At a stop in Jacksonville Friday morning, Rauner was asked if he’d commit to debating state Rep. Jeanne Ives, who has filed to run against Rauner in the March 20 Republican primary.
Asked three times in a row if he’d debate Ives, Rauner only laughed and said “what I’m committed to is winning the general election and beating the Chicago machine.”
Ives reacted later Friday.
“It makes sense when he says that he’s not in charge,” Ives said.
Earlier this week, Rauner told reporters he’s not in charge, saying Speaker Michael Madigan’s influence is controlling the state. Rauner said Illinoisans need to have Republicans take back the state House and remove Madigan as speaker.
“[Rauner] also doesn’t understand the issues so no wonder he doesn’t want to debate it because it would be pretty obvious that he hasn’t been in charge for three years,” Ives said. “It’ll be very obvious that I’ve been leading the charge for good government in Springfield even as a state rep.”
Ives said she will challenge Rauner to a debate.
“We want to bring out the issues that are important to Illinoisans,” Ives said. “We will press him to have a debate in the future.”
Several of the Democratic candidates for governor have agreed to debate each other throughout the state after the first of the year.
Rauner was in Jacksonville to visit Eli Bridge Company, one of the oldest manufacturers of ferris wheels and other rides. Company CEO Patty Sullivan said the continued increasing cost of workers’ compensation in Illinois is taking away from its employees. Eli Bridge already is having to cut back, she said, because of increasing costs of health insurance, which is shared with employees.
“And with the workers’ comp going up, and that’s all on us, it takes away from what we can pay our employees,” Sullivan said.
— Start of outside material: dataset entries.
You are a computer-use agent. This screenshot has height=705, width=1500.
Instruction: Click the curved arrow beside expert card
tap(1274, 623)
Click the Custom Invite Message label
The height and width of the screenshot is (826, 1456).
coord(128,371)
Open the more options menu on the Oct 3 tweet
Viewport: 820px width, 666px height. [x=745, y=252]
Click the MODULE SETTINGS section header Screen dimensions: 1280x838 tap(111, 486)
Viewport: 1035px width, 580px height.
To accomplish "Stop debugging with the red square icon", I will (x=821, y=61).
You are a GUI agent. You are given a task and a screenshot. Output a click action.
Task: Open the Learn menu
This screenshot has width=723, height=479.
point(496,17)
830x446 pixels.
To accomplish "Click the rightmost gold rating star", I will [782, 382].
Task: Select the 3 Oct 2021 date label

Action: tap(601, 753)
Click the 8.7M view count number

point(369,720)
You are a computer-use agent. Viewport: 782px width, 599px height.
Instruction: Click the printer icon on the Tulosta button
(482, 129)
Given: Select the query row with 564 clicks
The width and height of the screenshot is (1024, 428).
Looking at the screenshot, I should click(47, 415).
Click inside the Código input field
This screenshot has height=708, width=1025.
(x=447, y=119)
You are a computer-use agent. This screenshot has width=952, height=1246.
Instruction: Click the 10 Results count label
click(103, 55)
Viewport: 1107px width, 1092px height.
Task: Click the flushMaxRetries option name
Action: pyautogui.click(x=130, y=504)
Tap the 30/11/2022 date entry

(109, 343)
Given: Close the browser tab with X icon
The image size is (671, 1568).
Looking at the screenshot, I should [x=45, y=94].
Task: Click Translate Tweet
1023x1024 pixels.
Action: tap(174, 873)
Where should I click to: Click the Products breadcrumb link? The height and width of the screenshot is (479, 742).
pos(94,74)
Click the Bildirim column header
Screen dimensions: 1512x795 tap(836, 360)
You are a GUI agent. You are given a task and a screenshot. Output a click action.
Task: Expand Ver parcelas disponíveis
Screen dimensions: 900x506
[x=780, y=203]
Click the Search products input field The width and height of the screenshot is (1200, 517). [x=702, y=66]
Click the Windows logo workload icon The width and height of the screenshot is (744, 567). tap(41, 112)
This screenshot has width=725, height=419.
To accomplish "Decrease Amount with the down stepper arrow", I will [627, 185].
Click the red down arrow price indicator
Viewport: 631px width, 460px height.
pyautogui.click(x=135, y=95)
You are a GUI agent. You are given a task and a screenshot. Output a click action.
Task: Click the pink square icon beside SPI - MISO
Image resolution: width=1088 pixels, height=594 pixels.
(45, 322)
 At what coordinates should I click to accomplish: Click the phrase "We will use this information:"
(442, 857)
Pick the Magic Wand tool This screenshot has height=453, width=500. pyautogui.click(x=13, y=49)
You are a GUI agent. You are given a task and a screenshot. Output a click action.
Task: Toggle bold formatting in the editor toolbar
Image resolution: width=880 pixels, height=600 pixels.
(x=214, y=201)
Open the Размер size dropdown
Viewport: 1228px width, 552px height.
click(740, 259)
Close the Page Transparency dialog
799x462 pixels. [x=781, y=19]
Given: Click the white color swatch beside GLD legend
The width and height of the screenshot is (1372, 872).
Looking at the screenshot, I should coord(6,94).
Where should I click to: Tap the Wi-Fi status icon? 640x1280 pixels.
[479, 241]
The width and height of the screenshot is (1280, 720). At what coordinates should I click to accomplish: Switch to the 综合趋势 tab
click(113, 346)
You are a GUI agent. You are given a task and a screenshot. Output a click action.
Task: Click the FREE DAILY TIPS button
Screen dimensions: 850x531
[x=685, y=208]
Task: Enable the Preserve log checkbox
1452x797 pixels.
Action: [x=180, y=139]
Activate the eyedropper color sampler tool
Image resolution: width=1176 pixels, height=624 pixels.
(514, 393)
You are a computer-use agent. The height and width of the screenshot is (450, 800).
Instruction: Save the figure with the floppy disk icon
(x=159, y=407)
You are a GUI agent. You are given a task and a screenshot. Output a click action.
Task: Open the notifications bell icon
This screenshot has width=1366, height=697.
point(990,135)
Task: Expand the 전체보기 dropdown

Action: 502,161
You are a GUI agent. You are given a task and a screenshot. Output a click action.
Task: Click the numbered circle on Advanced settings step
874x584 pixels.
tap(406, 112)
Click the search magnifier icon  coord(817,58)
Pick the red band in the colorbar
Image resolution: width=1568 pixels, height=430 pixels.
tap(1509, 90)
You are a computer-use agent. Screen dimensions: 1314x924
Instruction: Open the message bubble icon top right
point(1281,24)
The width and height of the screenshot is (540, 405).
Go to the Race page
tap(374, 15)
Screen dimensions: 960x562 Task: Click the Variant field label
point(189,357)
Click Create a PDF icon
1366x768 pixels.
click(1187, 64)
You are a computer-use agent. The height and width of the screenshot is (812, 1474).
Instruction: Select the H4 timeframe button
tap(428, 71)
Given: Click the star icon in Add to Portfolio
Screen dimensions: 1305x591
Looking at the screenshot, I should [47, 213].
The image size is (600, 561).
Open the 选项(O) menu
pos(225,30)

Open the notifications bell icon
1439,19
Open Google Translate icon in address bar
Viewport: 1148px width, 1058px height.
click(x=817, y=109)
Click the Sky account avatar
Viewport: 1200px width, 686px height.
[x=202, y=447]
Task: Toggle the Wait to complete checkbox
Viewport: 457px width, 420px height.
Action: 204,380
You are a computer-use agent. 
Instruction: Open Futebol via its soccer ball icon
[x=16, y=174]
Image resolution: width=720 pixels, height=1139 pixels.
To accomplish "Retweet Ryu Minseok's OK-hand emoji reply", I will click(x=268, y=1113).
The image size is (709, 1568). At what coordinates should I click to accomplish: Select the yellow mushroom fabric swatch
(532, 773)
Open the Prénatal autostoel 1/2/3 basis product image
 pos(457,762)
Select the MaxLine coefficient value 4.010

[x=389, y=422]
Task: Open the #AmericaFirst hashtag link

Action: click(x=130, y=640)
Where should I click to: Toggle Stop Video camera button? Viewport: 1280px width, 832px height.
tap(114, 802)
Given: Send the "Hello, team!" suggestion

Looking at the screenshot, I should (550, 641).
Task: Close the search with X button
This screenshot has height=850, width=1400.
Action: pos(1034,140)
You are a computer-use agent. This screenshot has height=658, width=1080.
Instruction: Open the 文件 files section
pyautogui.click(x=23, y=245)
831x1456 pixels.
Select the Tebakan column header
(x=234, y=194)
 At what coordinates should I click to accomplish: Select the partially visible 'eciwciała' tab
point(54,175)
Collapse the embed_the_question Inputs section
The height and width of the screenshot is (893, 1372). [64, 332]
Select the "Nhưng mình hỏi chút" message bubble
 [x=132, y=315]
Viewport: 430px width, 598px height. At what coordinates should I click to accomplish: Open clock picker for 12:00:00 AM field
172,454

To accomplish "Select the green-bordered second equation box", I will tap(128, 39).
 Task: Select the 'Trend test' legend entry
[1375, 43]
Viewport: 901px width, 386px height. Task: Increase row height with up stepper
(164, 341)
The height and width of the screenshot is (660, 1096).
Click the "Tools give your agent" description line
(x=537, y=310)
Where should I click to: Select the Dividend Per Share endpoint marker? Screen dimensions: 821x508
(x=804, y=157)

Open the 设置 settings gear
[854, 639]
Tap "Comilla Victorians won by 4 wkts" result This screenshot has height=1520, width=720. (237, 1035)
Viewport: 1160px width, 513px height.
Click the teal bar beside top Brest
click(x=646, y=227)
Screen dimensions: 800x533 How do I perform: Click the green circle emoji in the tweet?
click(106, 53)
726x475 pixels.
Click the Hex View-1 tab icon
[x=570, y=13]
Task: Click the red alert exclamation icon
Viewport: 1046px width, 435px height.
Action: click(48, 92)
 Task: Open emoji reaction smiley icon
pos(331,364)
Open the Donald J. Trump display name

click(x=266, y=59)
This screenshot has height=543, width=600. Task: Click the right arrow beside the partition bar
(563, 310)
The Workers’ Compensation Research Institute reported Illinois’ workers’ comp costs have risen 3 percent over three years. The report said there were more doctors’ visits per claim in Illinois than 17 other states it studied. Payments for surgery and ambulances were also higher than other states, according to WCRI.
Gov. Bruce Rauner stopped at Eli Bridge Friday and said workers in Illinois must get quality care when they’re hurt, but Illinois’ workers’ compensation system has to change.
“Our system has a lot of fraud and bad claims and trial lawyers making money of the system so it’s hurting and it’s hurting the small business employers and our system needs to change,” Rauner said.
Illinois’ workers’ compensation costs are the highest in the Midwest.